Any advantages to using a polycarbonate-tipped bullet, like Win XP3?


----------



## Diamondback 2/2 (Jun 28, 2009)

Other then guaranteed spread of the hallow point, I really would not know... I have heard rumors hear and there that the poly tips are less accurate then an open tip (Nosler tip). Such as what’s found in Sierra match bullets. But I am not sure if that is true or not, I would have to see some testing on both rounds that can be compared. The basic complaints I have heard is that the synthetic tip can not be made to sit with in a thousands of true. Meaning the tip is not centered on the bullet. Where’s the open tip has a pocket of air in front of the bullet, that keeps the bullet true in flight (some kind of rocket doctor shit). But that’s what I have understood to be the issues of dislike by some people in the competition side of shooting.

As for the bullet expanding properly, I think its obvious that creating a small air pocket with in the core of the hollow point, that is pressurized by a synthetic piece pushing (on impact) into the air pocket’s hollow point will cause better expansion, then when it is a simple open tipped hollow point.

This would bring the old argument in to the loop again, “what is your preference” do you want accuracy or transfer of kinetic energy and are you willing to lack in one to have the otther.

Like I said I would have to see some testing on the accuracy effects between the two types of bullets.
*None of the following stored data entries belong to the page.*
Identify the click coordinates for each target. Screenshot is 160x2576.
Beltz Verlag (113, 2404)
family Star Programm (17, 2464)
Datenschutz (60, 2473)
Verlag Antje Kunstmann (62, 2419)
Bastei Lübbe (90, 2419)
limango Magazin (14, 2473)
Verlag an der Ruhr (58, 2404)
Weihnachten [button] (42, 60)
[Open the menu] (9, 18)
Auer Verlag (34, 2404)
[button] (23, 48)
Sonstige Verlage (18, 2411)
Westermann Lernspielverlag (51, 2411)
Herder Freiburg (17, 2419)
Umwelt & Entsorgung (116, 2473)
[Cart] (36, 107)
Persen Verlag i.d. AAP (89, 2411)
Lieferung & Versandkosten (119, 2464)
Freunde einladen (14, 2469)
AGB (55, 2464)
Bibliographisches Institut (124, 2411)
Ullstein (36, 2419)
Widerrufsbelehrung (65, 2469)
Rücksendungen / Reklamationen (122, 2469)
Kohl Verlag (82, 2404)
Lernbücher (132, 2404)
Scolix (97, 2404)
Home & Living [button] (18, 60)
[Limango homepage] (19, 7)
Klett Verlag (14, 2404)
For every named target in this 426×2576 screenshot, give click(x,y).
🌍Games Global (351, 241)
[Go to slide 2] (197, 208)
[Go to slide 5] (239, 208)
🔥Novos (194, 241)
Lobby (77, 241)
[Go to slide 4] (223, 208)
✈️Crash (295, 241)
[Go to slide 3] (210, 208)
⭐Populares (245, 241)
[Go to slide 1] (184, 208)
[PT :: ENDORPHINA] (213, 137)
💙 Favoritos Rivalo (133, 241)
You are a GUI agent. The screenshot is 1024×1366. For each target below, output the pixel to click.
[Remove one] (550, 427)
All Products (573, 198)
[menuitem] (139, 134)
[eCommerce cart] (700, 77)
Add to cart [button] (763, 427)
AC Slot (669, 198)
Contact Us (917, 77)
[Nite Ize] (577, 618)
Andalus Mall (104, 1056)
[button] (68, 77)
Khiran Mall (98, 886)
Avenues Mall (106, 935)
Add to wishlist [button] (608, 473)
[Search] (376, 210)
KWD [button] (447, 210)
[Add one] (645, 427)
Being that I am more accuracy driven then expansion/ energy transfer orientated. I personally want to be able to be more precise in my shot, then lose accuracy to facilitate bullet energy transfer into the target.


----------



## HOLLiS (Jun 28, 2009)

I am not sure either.   One other speculation is that on lead tipped spitzers, people have commented that the lead gets deformed on the box.  The new plastic tips, probably have a better shape and maintains that shape over time than lead.  
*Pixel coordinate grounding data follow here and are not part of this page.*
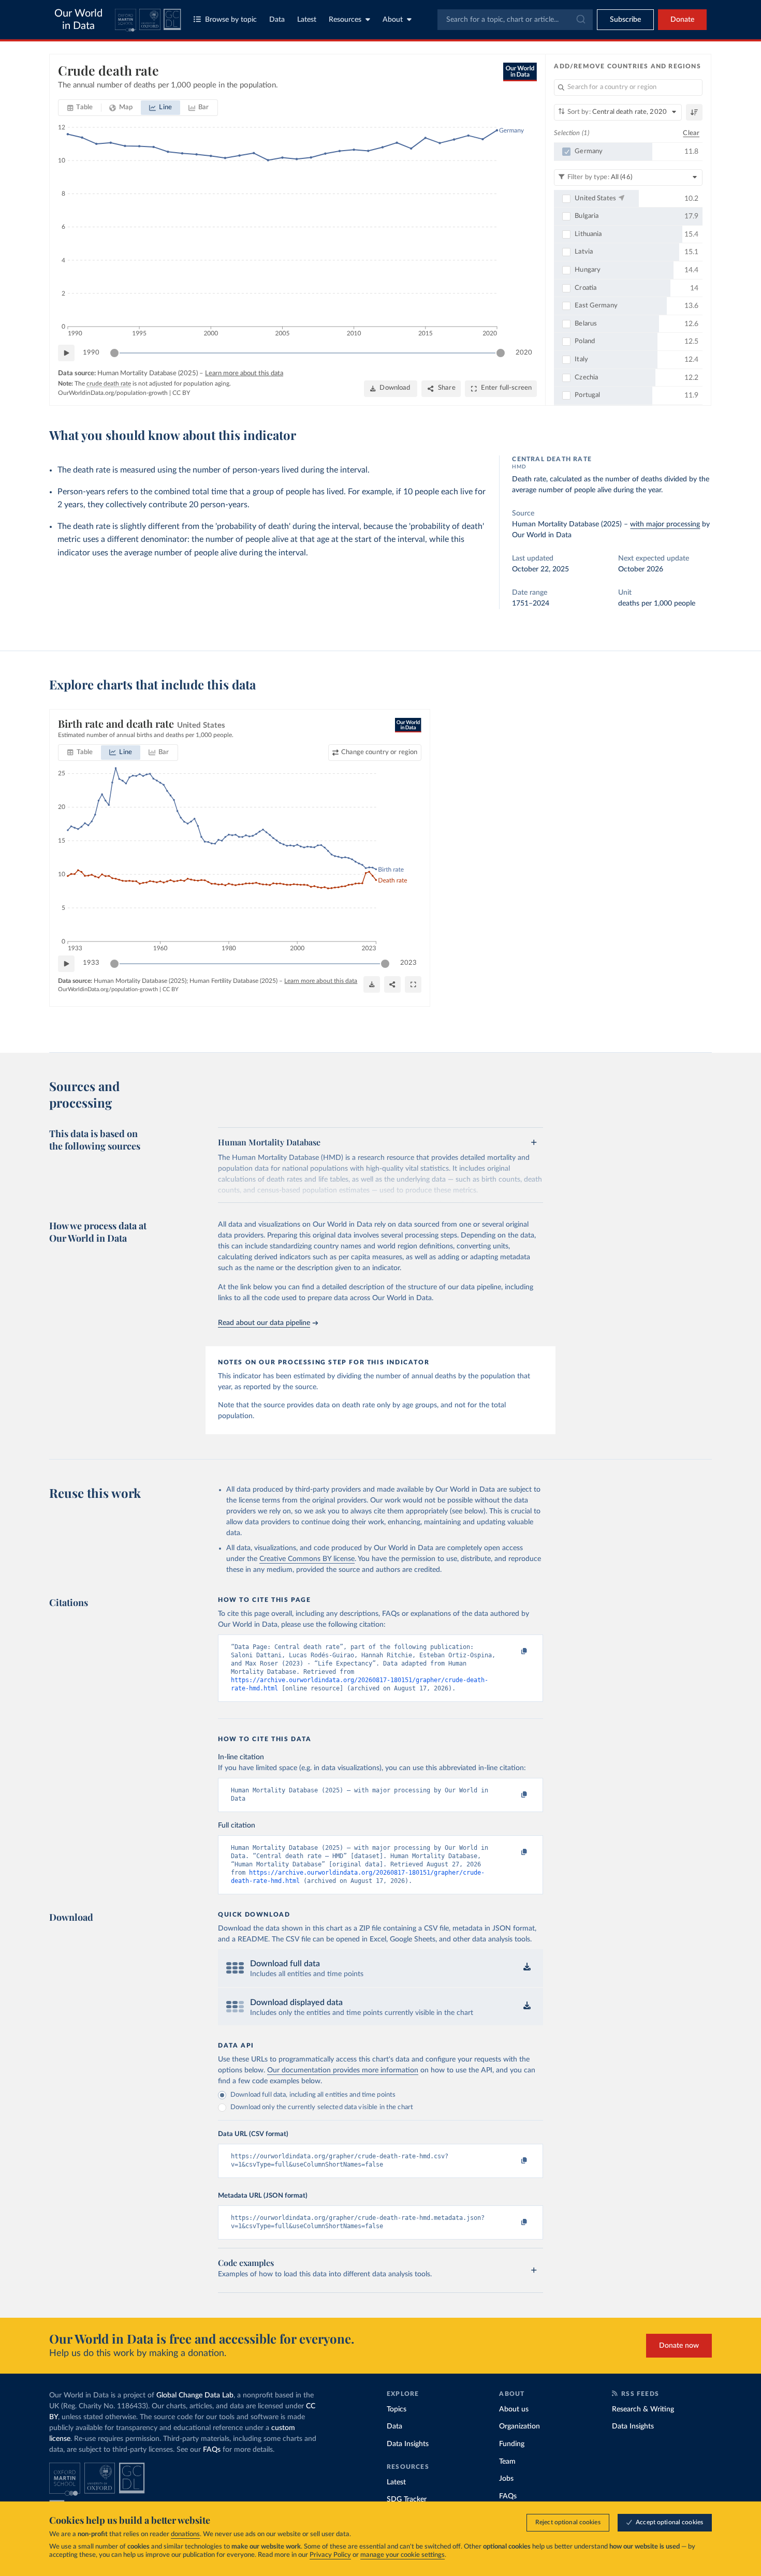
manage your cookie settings (402, 2555)
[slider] (114, 353)
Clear (691, 133)
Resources (345, 19)
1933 (91, 963)
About (393, 19)
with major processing (665, 524)
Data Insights (408, 2444)
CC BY (181, 393)
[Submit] (580, 19)
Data (277, 19)
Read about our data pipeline (264, 1323)
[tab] (80, 107)
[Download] (371, 984)
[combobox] (515, 19)
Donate (682, 19)
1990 (91, 352)
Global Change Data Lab (194, 2395)
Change (379, 752)
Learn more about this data (244, 373)
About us (514, 2409)
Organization (519, 2426)
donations (185, 2534)
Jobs (506, 2478)
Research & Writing (643, 2409)
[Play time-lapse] (66, 353)
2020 (524, 352)
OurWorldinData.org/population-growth (113, 393)
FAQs (212, 2449)
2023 (408, 963)
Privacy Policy (330, 2555)
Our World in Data (78, 19)
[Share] (392, 984)
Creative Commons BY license (307, 1559)
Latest (306, 19)
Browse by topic (231, 19)
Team (507, 2461)
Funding (511, 2444)
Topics (396, 2409)
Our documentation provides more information (342, 2070)
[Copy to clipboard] (513, 1651)
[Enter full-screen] (413, 984)
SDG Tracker (407, 2499)
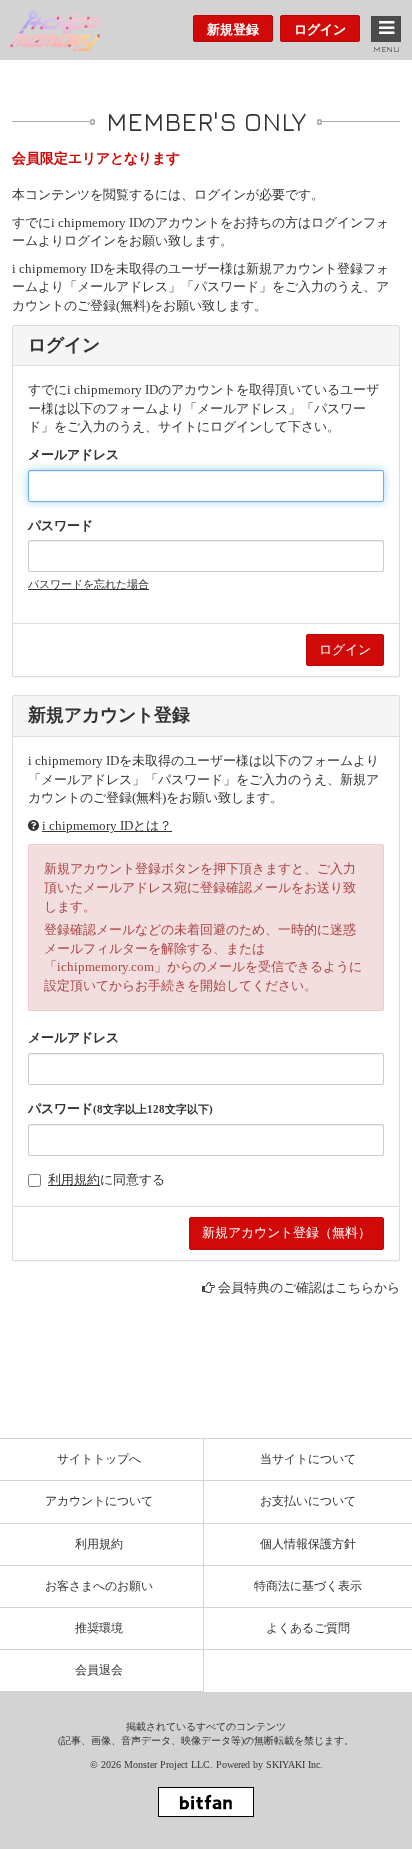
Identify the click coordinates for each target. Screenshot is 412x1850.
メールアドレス (73, 454)
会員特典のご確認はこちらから (309, 1287)
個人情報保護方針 (308, 1544)
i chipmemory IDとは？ (107, 825)
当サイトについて (308, 1459)
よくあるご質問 (308, 1628)
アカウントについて (99, 1501)
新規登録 (233, 29)
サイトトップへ (99, 1459)
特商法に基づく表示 (308, 1586)
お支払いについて (308, 1501)
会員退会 (99, 1670)
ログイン (320, 29)
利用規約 (74, 1179)
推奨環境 (99, 1628)
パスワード (60, 525)
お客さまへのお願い (99, 1586)
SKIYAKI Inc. (294, 1764)
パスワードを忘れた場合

I guess google might help. or a Email to one of the bullet companies.  

Great question.  Now if the ammo companies can get ammo prices back to 2007 prices.


----------



## 7point62 (Jun 29, 2009)

Thanks bros...I'm gonna see if I can find some comparison range data on poly-tipped. I'm more interested in accuracy over expansion.
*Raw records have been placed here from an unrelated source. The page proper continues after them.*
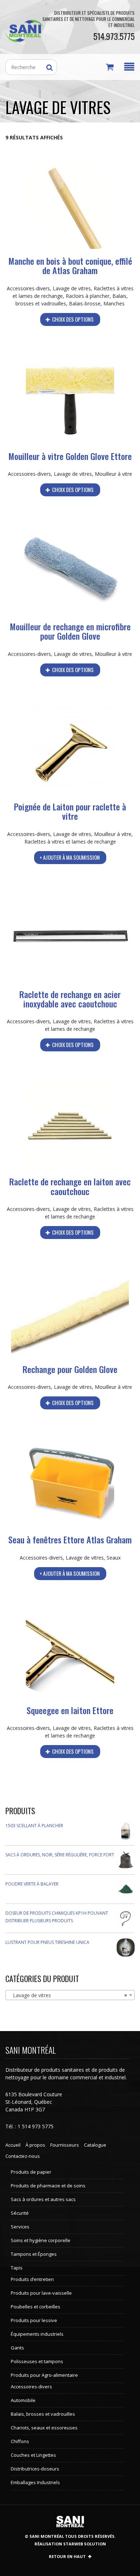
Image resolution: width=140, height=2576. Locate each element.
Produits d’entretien (32, 2279)
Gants (17, 2347)
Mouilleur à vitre (113, 473)
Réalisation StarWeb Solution (70, 2543)
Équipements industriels (37, 2334)
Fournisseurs (64, 2145)
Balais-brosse (85, 303)
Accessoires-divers (28, 288)
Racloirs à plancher (87, 295)
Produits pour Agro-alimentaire (44, 2375)
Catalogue (95, 2145)
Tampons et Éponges (34, 2254)
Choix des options (72, 319)
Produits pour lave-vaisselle (41, 2293)
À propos (35, 2145)
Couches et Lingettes (33, 2455)
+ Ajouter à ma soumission (69, 857)
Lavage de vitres (72, 288)
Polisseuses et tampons (37, 2361)
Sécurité (20, 2213)
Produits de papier (31, 2172)
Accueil (12, 2145)
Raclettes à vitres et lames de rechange (70, 841)
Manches (114, 303)
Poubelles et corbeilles (35, 2306)
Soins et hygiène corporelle (40, 2240)
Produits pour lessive (34, 2320)
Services (20, 2226)
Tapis (17, 2267)
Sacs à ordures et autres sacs (43, 2199)
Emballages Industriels (35, 2482)
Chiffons (20, 2441)
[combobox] (70, 1995)
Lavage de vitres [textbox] (68, 1995)
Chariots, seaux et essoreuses (44, 2427)
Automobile (23, 2400)
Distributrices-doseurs (35, 2468)
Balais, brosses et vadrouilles (43, 2414)
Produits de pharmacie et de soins (48, 2185)
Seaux (114, 1557)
As far as ammo prices coming down, as long as an idiot like Holder is AG, there's going to be panic buying. I've got 1000 rnds of 38sp+P backordered for 5 mos.:doh:


----------



## Chad (Jun 29, 2009)

7point62 said:


> ...I'm gonna see if I can find some comparison range data on poly-tipped. I'm more interested in accuracy over expansion.



The A-max shot well in my .308 rifles. It was loaded by The Hunting Shack, 168gr bullets. Federal GM 168 w/ the Sierra Matchking shoots a little better but it is small enough difference that I would use whatever is cheaper.

I don't reload, can't comment on that aspect.


----------



## dusty (Jun 29, 2009)

7point62 said:


> Thanks bros...I'm gonna see if I can find some comparison range data on poly-tipped. I'm more interested in accuracy over expansion.
> 
> As far as ammo prices coming down, as long as an idiot like Holder is AG, there's going to be panic buying. I've got 1000 rnds of 38sp+P backordered for 5 mos.:doh:




What weight?


----------



## 7point62 (Jul 1, 2009)

dusty said:


> What weight?




150gr


----------